■ **Requirement**: Rewrite the stretch of material from the line containing "Click the star rating icons" through the end of the material, with "star rating icons" swapped for "rating stars" and everything else left as it is. Leave the pictures out of the answer.
───── Records for this task ─────
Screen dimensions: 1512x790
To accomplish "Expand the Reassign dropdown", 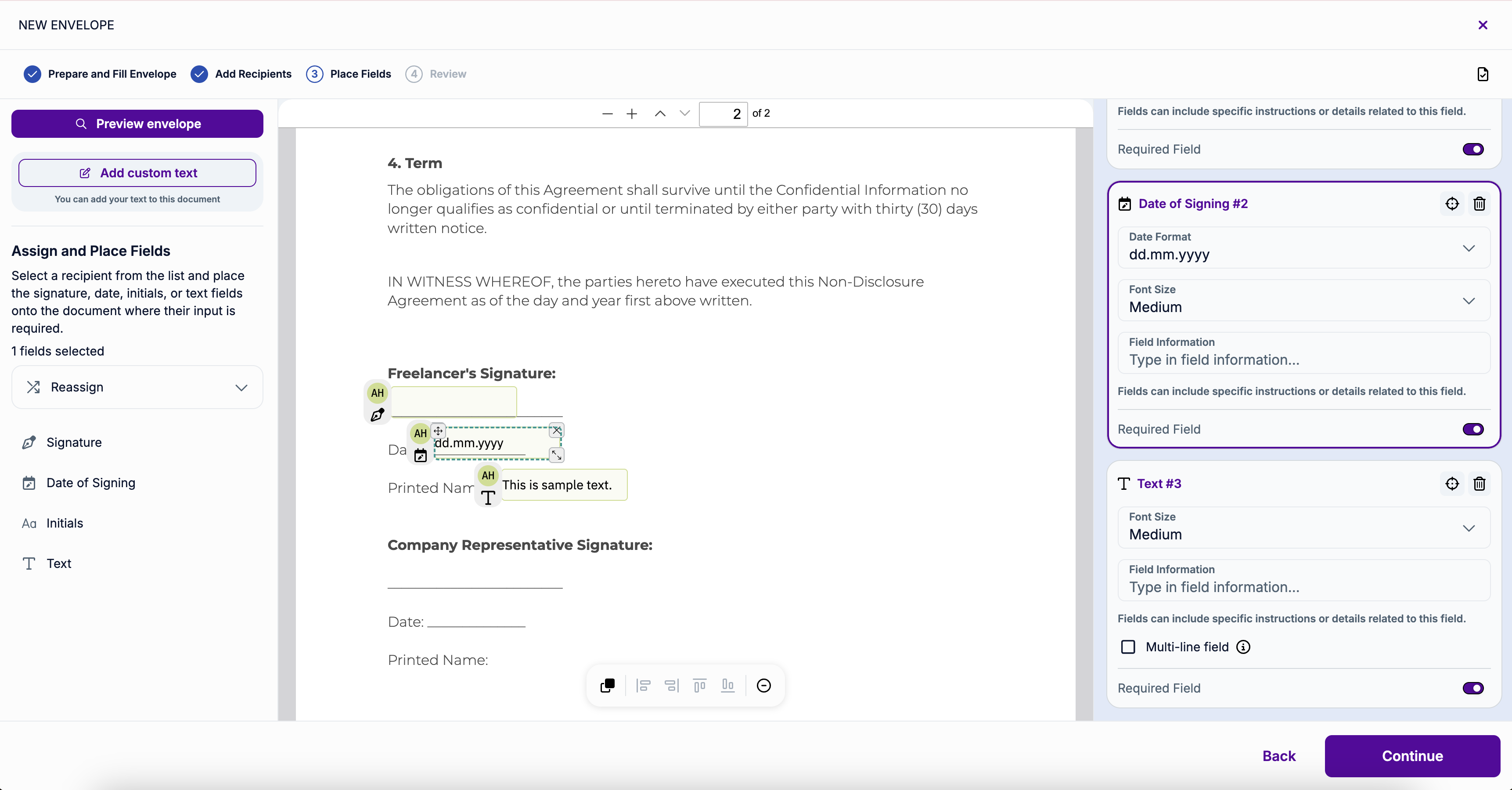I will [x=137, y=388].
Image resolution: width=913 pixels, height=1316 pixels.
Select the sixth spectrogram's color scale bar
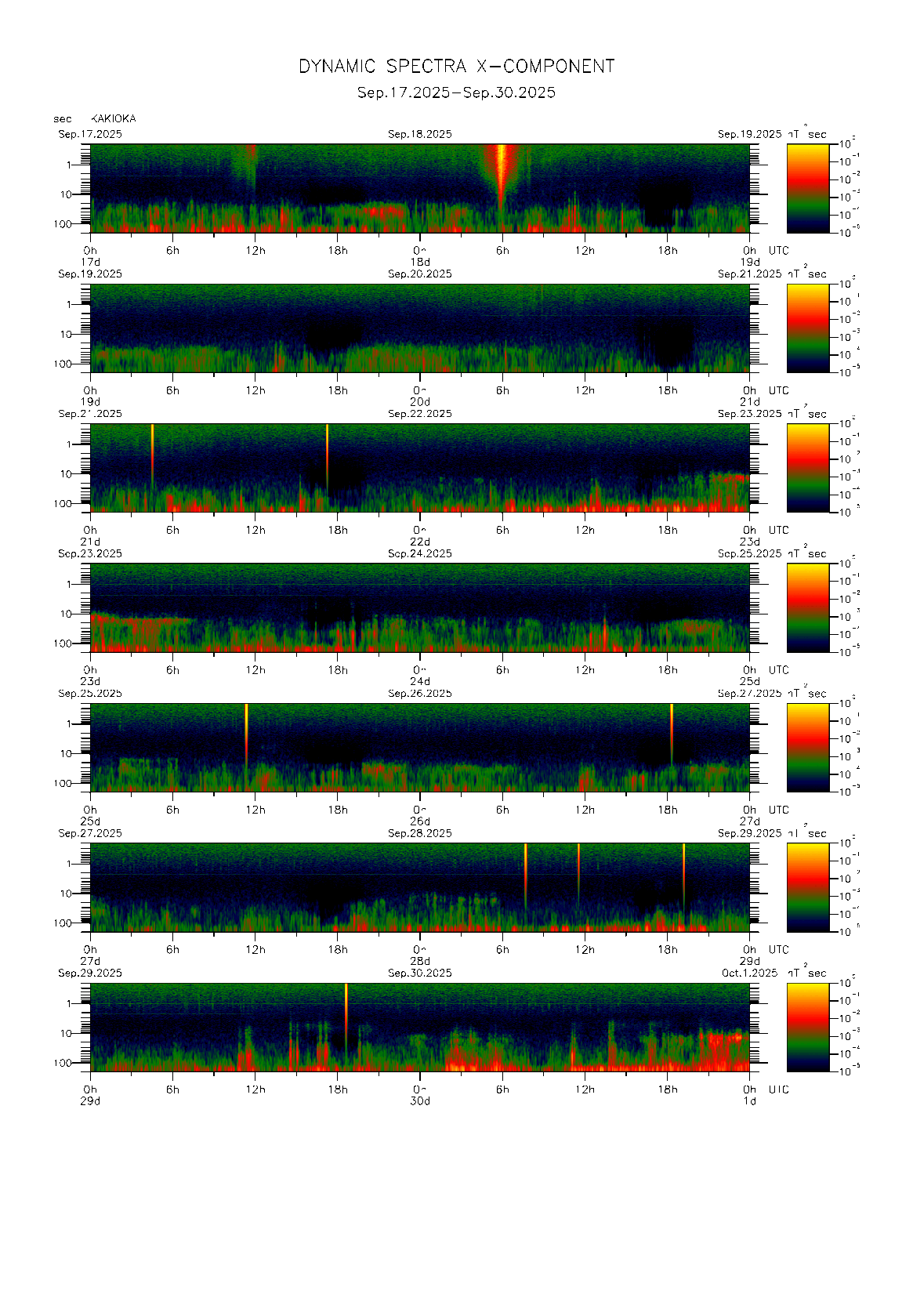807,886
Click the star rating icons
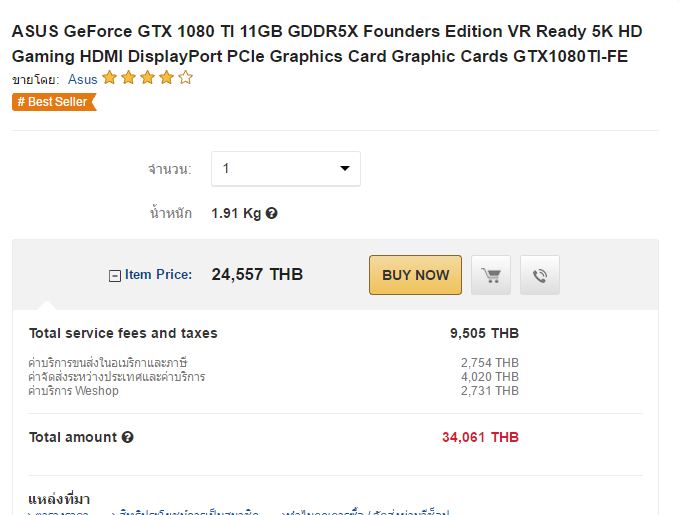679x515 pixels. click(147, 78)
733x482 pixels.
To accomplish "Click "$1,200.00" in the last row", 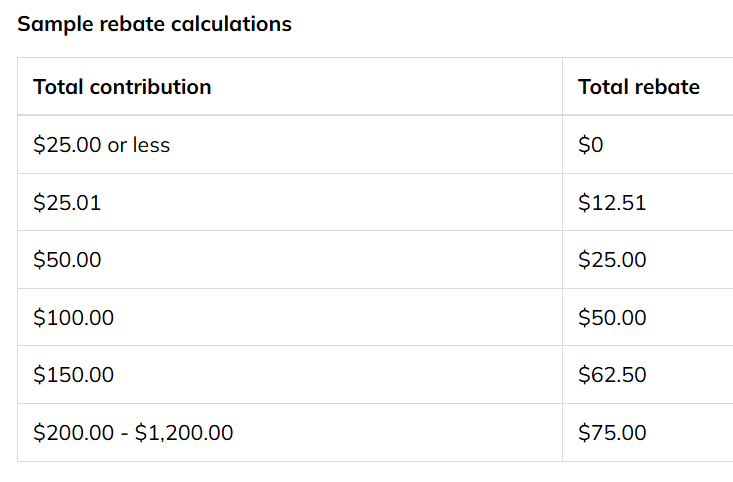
─────
■ **The completed task**:
Click the rating stars
679x515 pixels. click(147, 78)
733x482 pixels.
To accomplish "Click "$1,200.00" in the last row", 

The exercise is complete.